» **Task brief**
Lines after the one containing "You are a computer-use agent. Screen dimensions: 1090x630" are to be omitted; print exactly each line from the start of the records up to and including it.

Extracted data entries
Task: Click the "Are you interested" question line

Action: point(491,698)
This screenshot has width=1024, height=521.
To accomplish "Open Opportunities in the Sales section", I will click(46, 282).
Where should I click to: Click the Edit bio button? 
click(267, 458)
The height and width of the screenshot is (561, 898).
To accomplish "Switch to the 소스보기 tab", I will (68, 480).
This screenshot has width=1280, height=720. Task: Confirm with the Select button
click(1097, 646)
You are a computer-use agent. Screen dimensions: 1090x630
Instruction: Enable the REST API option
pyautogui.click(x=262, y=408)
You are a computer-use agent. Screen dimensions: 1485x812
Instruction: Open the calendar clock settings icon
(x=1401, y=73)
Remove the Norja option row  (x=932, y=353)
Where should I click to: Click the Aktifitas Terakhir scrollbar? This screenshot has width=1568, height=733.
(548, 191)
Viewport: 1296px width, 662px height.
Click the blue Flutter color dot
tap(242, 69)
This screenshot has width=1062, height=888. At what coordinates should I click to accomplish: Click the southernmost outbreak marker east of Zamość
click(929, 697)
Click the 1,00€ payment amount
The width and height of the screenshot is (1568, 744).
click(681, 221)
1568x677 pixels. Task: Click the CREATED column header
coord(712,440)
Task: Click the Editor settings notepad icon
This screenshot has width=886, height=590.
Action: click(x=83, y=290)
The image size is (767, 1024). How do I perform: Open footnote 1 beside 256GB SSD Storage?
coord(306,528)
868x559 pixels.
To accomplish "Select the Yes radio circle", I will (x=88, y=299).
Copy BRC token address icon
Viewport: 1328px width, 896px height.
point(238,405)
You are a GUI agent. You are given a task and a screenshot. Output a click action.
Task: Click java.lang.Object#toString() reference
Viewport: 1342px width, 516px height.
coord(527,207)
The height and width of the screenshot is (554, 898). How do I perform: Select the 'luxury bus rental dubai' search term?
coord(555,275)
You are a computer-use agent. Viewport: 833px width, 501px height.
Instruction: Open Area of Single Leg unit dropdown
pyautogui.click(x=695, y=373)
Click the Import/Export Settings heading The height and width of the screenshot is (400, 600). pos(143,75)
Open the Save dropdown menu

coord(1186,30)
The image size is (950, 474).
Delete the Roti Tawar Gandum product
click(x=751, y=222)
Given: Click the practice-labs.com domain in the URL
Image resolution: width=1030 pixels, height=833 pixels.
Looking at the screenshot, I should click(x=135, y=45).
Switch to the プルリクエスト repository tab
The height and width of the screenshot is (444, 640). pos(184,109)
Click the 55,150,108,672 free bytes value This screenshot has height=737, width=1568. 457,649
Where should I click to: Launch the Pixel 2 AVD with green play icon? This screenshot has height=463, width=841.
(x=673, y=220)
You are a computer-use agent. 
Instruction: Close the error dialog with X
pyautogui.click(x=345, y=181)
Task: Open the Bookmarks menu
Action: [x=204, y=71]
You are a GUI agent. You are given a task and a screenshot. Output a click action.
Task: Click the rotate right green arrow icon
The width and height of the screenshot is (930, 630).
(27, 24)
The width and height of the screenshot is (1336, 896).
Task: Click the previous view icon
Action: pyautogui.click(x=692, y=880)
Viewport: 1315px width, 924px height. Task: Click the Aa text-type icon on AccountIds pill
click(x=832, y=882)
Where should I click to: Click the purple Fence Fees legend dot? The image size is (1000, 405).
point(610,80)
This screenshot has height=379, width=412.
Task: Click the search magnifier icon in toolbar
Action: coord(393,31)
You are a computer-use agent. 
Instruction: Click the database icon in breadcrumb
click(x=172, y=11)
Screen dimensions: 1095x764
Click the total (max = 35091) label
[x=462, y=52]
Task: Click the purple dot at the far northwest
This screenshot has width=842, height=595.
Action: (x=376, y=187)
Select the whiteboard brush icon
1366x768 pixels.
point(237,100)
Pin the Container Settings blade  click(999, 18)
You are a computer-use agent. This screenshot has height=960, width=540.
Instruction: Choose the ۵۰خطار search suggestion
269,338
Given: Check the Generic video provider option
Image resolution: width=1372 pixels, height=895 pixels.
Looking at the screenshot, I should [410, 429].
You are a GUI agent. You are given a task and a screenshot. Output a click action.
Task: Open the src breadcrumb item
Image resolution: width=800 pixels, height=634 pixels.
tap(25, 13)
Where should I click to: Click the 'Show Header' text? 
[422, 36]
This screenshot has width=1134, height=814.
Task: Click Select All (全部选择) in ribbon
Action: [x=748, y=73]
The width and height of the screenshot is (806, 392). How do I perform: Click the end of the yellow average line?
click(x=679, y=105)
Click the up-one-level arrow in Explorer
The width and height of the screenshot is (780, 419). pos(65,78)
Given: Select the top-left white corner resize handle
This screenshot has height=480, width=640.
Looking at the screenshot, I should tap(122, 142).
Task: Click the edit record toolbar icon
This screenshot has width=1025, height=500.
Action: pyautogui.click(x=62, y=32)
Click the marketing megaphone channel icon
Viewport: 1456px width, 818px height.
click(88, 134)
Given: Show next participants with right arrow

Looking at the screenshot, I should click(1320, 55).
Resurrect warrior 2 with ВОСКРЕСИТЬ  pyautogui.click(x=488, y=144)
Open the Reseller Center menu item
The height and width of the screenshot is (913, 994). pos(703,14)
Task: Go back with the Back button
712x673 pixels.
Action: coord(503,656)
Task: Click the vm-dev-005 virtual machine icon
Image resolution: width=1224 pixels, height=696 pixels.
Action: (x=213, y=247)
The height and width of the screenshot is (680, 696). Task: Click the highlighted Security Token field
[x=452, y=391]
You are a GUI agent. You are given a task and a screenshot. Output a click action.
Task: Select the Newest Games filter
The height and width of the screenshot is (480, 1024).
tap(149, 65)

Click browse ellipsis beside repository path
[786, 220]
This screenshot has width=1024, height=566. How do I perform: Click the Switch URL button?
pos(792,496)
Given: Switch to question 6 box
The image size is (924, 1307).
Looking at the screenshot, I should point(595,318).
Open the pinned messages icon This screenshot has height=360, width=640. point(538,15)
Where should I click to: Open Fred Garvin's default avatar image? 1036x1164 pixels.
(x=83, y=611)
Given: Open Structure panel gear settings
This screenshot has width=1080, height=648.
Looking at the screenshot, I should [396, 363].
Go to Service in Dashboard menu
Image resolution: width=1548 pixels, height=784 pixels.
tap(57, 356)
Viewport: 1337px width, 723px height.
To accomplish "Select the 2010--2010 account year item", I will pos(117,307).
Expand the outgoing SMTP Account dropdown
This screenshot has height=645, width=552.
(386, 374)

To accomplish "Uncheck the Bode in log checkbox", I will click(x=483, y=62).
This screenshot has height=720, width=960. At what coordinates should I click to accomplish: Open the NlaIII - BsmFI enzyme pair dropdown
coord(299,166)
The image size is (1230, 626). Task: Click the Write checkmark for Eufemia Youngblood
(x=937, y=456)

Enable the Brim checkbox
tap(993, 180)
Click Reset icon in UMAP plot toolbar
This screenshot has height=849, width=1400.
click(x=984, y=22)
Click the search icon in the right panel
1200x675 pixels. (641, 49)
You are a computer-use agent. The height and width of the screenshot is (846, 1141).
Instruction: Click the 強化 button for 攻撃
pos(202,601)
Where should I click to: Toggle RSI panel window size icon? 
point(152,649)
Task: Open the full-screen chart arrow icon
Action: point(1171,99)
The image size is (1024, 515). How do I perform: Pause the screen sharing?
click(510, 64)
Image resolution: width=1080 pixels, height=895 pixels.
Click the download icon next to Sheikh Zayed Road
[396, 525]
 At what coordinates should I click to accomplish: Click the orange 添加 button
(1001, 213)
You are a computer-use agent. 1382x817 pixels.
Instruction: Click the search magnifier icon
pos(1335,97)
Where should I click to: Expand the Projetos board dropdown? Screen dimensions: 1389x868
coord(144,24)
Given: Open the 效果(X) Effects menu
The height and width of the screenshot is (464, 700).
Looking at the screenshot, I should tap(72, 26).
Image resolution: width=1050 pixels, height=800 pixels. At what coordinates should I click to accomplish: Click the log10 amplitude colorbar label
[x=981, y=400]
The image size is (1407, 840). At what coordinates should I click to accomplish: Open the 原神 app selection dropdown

» **Result for this exercise**
Task: Click the "Are you interested" question line

Action: point(491,698)
This screenshot has width=1024, height=521.
To accomplish "Open Opportunities in the Sales section", I will click(46, 282).
Where should I click to: Click the Edit bio button? 
click(267, 458)
The height and width of the screenshot is (561, 898).
To accomplish "Switch to the 소스보기 tab", I will (68, 480).
This screenshot has width=1280, height=720. Task: Confirm with the Select button
click(1097, 646)
You are a computer-use agent. Screen dimensions: 1090x630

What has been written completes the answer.